Reproduce each of the following items verbatim, preserving their original order and line breaks.

-- BEGIN Record set --

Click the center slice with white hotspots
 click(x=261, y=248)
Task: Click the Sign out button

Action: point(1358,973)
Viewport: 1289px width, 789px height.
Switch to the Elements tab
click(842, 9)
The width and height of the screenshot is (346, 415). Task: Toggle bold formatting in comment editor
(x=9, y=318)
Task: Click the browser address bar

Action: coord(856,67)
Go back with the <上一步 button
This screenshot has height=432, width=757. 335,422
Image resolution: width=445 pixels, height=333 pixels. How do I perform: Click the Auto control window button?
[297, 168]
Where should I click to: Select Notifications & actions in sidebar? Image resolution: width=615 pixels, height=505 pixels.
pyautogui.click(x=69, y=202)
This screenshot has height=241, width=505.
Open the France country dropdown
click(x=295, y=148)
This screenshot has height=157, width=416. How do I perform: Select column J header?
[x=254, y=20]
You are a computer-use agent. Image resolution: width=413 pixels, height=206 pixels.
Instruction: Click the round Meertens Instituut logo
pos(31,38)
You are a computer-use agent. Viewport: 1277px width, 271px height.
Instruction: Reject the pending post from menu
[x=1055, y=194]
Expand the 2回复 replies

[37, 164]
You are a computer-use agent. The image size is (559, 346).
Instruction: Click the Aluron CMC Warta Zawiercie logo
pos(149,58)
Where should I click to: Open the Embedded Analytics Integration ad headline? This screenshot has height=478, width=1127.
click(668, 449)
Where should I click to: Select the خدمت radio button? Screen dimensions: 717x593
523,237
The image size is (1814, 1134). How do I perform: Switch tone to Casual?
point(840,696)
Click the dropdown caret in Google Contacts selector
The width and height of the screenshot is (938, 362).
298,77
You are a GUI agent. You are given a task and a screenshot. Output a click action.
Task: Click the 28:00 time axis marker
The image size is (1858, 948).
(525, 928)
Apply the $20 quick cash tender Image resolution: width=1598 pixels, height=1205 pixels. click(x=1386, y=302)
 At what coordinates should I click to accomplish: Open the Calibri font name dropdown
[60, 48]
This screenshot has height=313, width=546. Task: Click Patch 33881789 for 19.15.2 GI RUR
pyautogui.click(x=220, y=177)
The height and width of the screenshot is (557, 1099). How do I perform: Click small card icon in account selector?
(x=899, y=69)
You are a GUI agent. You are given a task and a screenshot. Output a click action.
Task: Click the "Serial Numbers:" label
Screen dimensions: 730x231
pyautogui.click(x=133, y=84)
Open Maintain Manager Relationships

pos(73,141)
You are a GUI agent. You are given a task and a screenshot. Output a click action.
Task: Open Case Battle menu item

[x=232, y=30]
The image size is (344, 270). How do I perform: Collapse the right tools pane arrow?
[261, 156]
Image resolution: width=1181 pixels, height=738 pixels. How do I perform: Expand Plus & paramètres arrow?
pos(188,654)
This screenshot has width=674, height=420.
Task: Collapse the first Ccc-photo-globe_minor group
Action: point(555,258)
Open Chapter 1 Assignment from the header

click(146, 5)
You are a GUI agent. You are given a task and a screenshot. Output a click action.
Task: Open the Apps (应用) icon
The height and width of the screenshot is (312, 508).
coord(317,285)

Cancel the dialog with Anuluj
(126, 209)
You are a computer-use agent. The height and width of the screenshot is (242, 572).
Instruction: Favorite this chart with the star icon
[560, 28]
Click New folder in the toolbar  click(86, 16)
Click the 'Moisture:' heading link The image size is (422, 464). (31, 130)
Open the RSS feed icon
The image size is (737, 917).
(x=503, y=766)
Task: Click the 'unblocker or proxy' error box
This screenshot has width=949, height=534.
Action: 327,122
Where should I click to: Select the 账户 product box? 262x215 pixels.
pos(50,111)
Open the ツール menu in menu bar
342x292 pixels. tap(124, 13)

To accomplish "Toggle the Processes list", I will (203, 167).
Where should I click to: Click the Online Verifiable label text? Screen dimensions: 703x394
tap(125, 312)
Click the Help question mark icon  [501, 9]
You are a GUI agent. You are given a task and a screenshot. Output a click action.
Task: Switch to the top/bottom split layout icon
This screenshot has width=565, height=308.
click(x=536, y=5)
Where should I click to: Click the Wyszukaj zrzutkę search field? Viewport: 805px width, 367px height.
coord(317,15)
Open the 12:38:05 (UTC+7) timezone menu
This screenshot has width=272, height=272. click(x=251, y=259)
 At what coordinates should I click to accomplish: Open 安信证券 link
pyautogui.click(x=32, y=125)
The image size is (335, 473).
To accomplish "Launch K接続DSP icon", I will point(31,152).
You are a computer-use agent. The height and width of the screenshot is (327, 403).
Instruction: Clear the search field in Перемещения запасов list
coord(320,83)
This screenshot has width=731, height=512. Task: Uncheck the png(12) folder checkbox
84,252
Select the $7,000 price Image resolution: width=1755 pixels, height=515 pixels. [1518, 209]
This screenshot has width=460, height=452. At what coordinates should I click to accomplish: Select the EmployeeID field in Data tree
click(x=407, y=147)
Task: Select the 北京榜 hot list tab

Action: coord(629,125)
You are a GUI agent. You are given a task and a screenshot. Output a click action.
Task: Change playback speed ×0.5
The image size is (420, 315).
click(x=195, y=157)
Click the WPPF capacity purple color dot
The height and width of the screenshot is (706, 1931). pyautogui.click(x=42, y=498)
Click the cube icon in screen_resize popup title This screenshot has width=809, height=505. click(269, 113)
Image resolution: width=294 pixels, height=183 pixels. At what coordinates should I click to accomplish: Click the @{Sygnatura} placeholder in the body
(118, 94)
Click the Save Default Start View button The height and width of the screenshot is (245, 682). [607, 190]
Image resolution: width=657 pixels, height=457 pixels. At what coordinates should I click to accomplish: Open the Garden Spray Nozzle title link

-- END Record set --

§ **Written solution**:
Click the center slice with white hotspots
 click(x=261, y=248)
Task: Click the Sign out button

Action: point(1358,973)
Viewport: 1289px width, 789px height.
Switch to the Elements tab
click(842, 9)
The width and height of the screenshot is (346, 415). Task: Toggle bold formatting in comment editor
(x=9, y=318)
Task: Click the browser address bar

Action: coord(856,67)
Go back with the <上一步 button
This screenshot has height=432, width=757. 335,422
Image resolution: width=445 pixels, height=333 pixels. How do I perform: Click the Auto control window button?
[297, 168]
Where should I click to: Select Notifications & actions in sidebar? Image resolution: width=615 pixels, height=505 pixels.
pyautogui.click(x=69, y=202)
This screenshot has height=241, width=505.
Open the France country dropdown
click(x=295, y=148)
This screenshot has height=157, width=416. How do I perform: Select column J header?
[x=254, y=20]
You are a computer-use agent. Image resolution: width=413 pixels, height=206 pixels.
Instruction: Click the round Meertens Instituut logo
pos(31,38)
You are a computer-use agent. Viewport: 1277px width, 271px height.
Instruction: Reject the pending post from menu
[x=1055, y=194]
Expand the 2回复 replies

[37, 164]
You are a computer-use agent. The image size is (559, 346).
Instruction: Click the Aluron CMC Warta Zawiercie logo
pos(149,58)
Where should I click to: Open the Embedded Analytics Integration ad headline? This screenshot has height=478, width=1127.
click(668, 449)
Where should I click to: Select the خدمت radio button? Screen dimensions: 717x593
523,237
The image size is (1814, 1134). How do I perform: Switch tone to Casual?
point(840,696)
Click the dropdown caret in Google Contacts selector
The width and height of the screenshot is (938, 362).
298,77
You are a GUI agent. You are given a task and a screenshot. Output a click action.
Task: Click the 28:00 time axis marker
The image size is (1858, 948).
(525, 928)
Apply the $20 quick cash tender Image resolution: width=1598 pixels, height=1205 pixels. click(x=1386, y=302)
 At what coordinates should I click to accomplish: Open the Calibri font name dropdown
[60, 48]
This screenshot has height=313, width=546. Task: Click Patch 33881789 for 19.15.2 GI RUR
pyautogui.click(x=220, y=177)
The height and width of the screenshot is (557, 1099). How do I perform: Click small card icon in account selector?
(x=899, y=69)
You are a GUI agent. You are given a task and a screenshot. Output a click action.
Task: Click the "Serial Numbers:" label
Screen dimensions: 730x231
pyautogui.click(x=133, y=84)
Open Maintain Manager Relationships

pos(73,141)
You are a GUI agent. You are given a task and a screenshot. Output a click action.
Task: Open Case Battle menu item

[x=232, y=30]
The image size is (344, 270). How do I perform: Collapse the right tools pane arrow?
[261, 156]
Image resolution: width=1181 pixels, height=738 pixels. How do I perform: Expand Plus & paramètres arrow?
pos(188,654)
This screenshot has width=674, height=420.
Task: Collapse the first Ccc-photo-globe_minor group
Action: point(555,258)
Open Chapter 1 Assignment from the header

click(146, 5)
You are a GUI agent. You are given a task and a screenshot. Output a click action.
Task: Open the Apps (应用) icon
The height and width of the screenshot is (312, 508).
coord(317,285)

Cancel the dialog with Anuluj
(126, 209)
You are a computer-use agent. The height and width of the screenshot is (242, 572).
Instruction: Favorite this chart with the star icon
[560, 28]
Click New folder in the toolbar  click(86, 16)
Click the 'Moisture:' heading link The image size is (422, 464). (31, 130)
Open the RSS feed icon
The image size is (737, 917).
(x=503, y=766)
Task: Click the 'unblocker or proxy' error box
This screenshot has width=949, height=534.
Action: 327,122
Where should I click to: Select the 账户 product box? 262x215 pixels.
pos(50,111)
Open the ツール menu in menu bar
342x292 pixels. tap(124, 13)

To accomplish "Toggle the Processes list", I will (203, 167).
Where should I click to: Click the Online Verifiable label text? Screen dimensions: 703x394
tap(125, 312)
Click the Help question mark icon  [501, 9]
You are a GUI agent. You are given a task and a screenshot. Output a click action.
Task: Switch to the top/bottom split layout icon
This screenshot has width=565, height=308.
click(x=536, y=5)
Where should I click to: Click the Wyszukaj zrzutkę search field? Viewport: 805px width, 367px height.
coord(317,15)
Open the 12:38:05 (UTC+7) timezone menu
This screenshot has width=272, height=272. click(x=251, y=259)
 At what coordinates should I click to accomplish: Open 安信证券 link
pyautogui.click(x=32, y=125)
The image size is (335, 473).
To accomplish "Launch K接続DSP icon", I will point(31,152).
You are a computer-use agent. The height and width of the screenshot is (327, 403).
Instruction: Clear the search field in Перемещения запасов list
coord(320,83)
This screenshot has width=731, height=512. Task: Uncheck the png(12) folder checkbox
84,252
Select the $7,000 price Image resolution: width=1755 pixels, height=515 pixels. [1518, 209]
This screenshot has width=460, height=452. At what coordinates should I click to accomplish: Select the EmployeeID field in Data tree
click(x=407, y=147)
Task: Select the 北京榜 hot list tab

Action: coord(629,125)
You are a GUI agent. You are given a task and a screenshot. Output a click action.
Task: Change playback speed ×0.5
The image size is (420, 315).
click(x=195, y=157)
Click the WPPF capacity purple color dot
The height and width of the screenshot is (706, 1931). pyautogui.click(x=42, y=498)
Click the cube icon in screen_resize popup title This screenshot has width=809, height=505. click(269, 113)
Image resolution: width=294 pixels, height=183 pixels. At what coordinates should I click to accomplish: Click the @{Sygnatura} placeholder in the body
(118, 94)
Click the Save Default Start View button The height and width of the screenshot is (245, 682). [607, 190]
Image resolution: width=657 pixels, height=457 pixels. At what coordinates should I click to accomplish: Open the Garden Spray Nozzle title link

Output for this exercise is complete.